The problem: Your answer should repeat exactly the lines from the one holding "Task: Select the GEO Georeference icon" through the end of the data, and it should contain no pictures.

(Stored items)
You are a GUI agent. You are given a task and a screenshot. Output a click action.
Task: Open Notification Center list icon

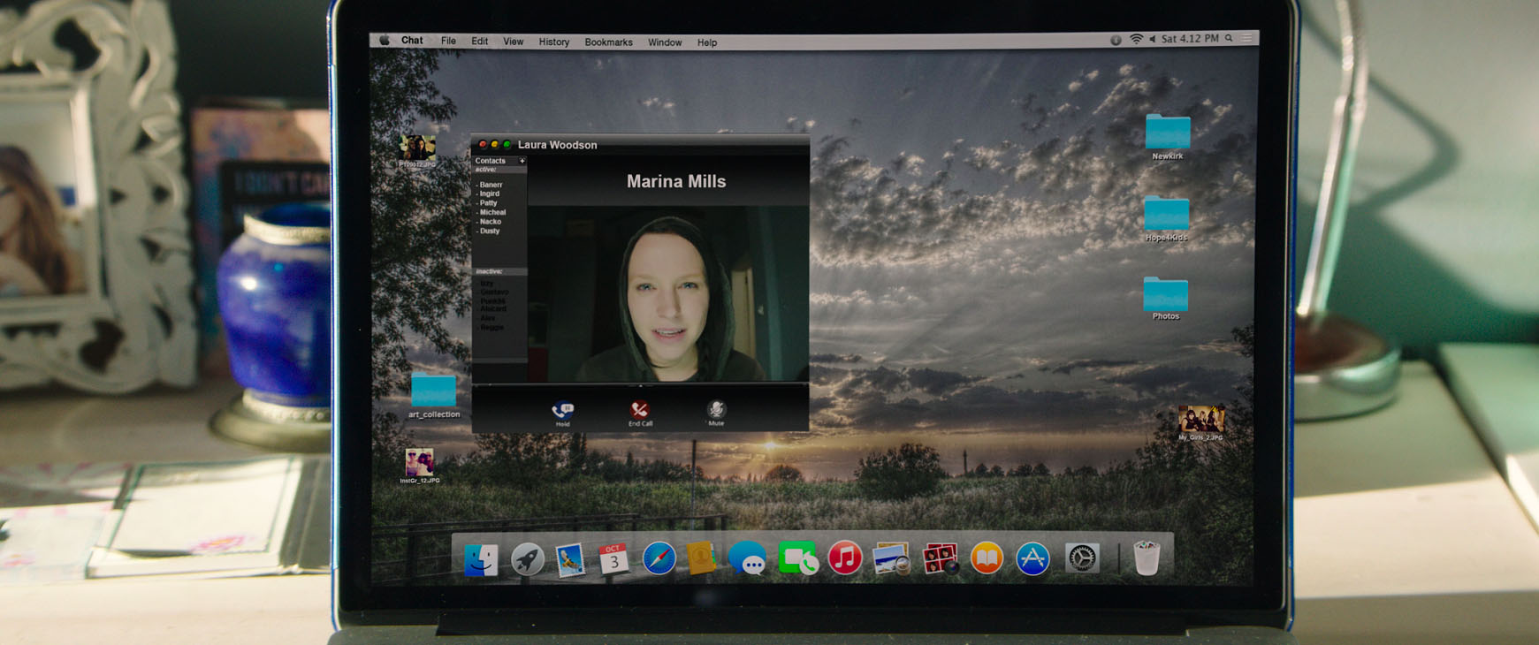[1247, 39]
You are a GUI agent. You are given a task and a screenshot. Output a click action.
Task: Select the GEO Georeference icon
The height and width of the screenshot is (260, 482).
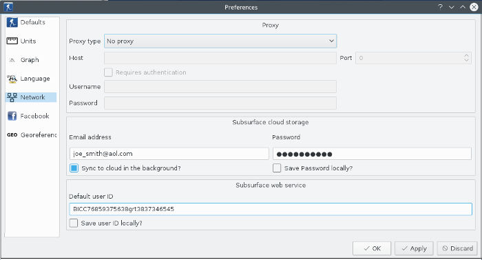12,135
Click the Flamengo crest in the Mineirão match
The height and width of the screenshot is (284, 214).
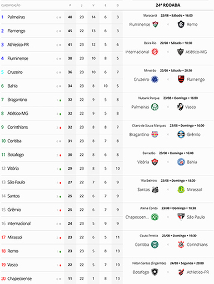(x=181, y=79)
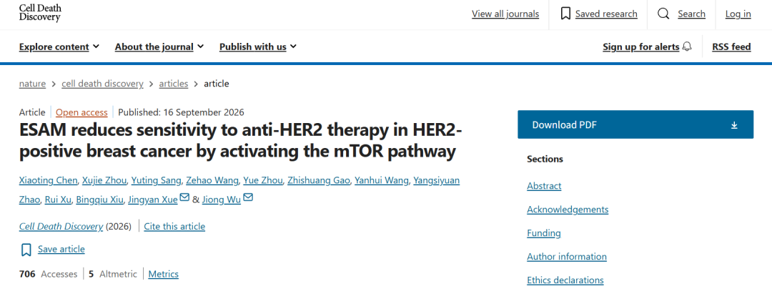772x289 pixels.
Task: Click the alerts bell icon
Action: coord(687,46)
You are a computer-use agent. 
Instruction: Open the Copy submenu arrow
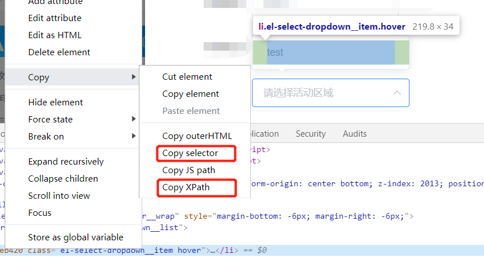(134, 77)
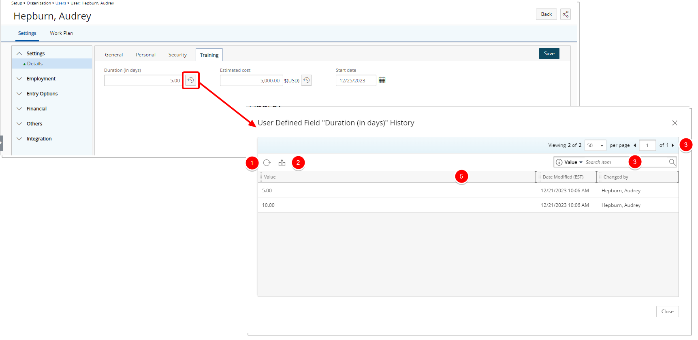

Final answer:
Task: Select the GEO Georeference icon
The height and width of the screenshot is (260, 482).
12,135
Click the Flamengo crest in the Mineirão match
The height and width of the screenshot is (284, 214).
(x=181, y=79)
772x289 pixels.
Task: Click the alerts bell icon
Action: coord(687,46)
You are a computer-use agent. 
Instruction: Open the Copy submenu arrow
(134, 77)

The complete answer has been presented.